Per il giudice “è evidente come non sussista alcun obbligo giuridico, per il privato che si trovi sottoposto a controllo nelle circostanze indicate, di ‘dire la verità’ sui fatti oggetto dell’autodichiarazione sottoscritta, proprio perché non è rinvenibile nel sistema una norma giuridica” sul punto. Il soggetto viene imputato per “Falsità ideologica commessa in atto pubblico” in relazione al DPR 445/2000, in quanto, fermato da due agenti, aveva dichiarato falsamente in sede di autocertificazione Covid di lavorare a Milano e di dover fare rientro al proprio domicilio, circostanza che però si è rivelata falsa. Al decreto penale di condanna irrogato dal Gip di Milano ricorre il difensore dell’imputato.
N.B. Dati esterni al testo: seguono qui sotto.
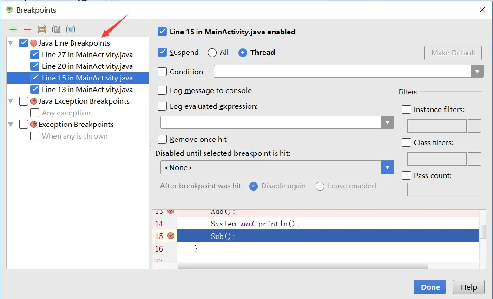Select the All suspend radio button
Screen dimensions: 493x299
211,52
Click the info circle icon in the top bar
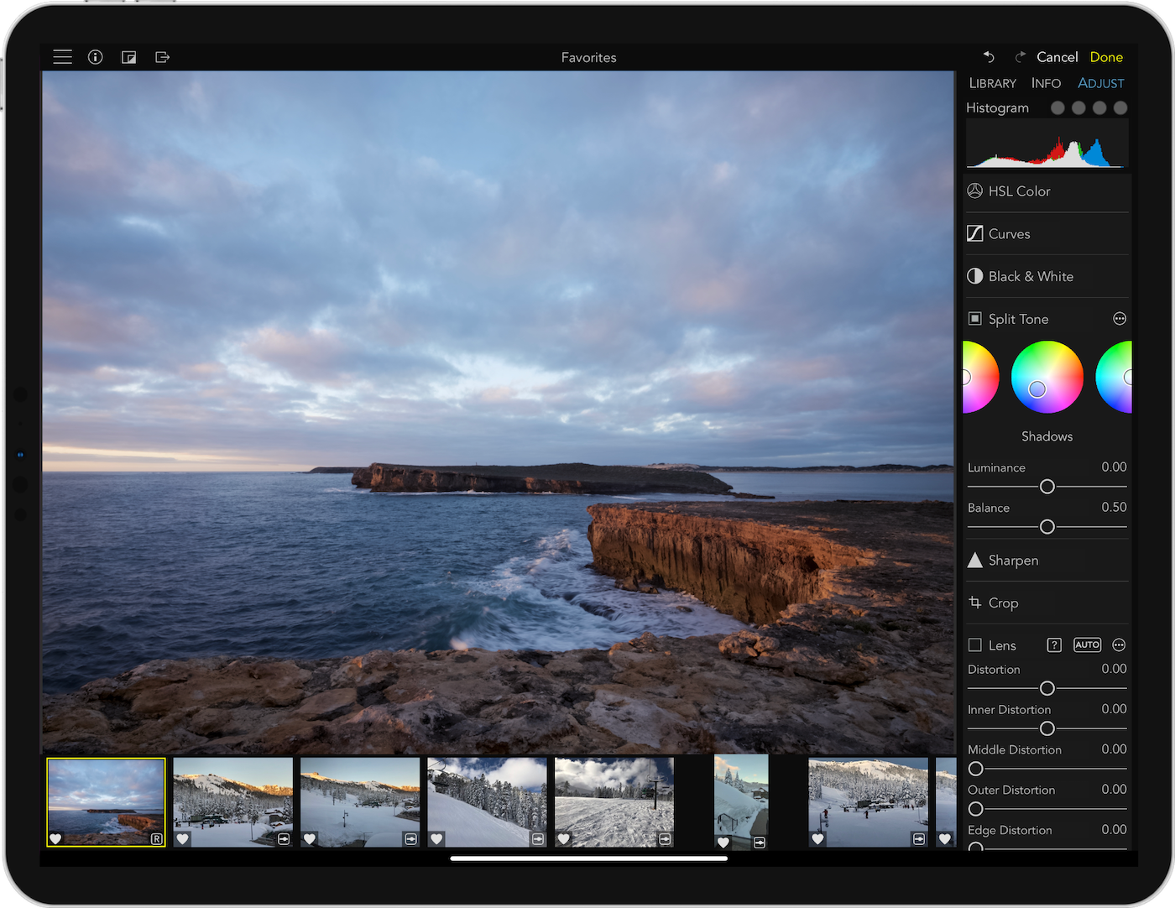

Le false dichiarazioni del privato integrano il reato ex articolo 483 Cp quando sono destinate a provare la verità dei fatti cui si riferiscono oltre che a essere trasfuse in un atto pubblico: ad esempio, scatta il falso ideologico quando si mente nella dichiarazione per ottenere la casa popolare; nel caso in esame, invece, è escluso dall’articolo 46 dpr 445/00 un generale obbligo di veridicità nelle attestazioni del cittadino. Pertanto, l’ obbligo di dire la verità non è imposto da alcuna legge in quanto, sarebbe in contrasto con il diritto di difesa contemplato dall’art. 24 della Costituzione.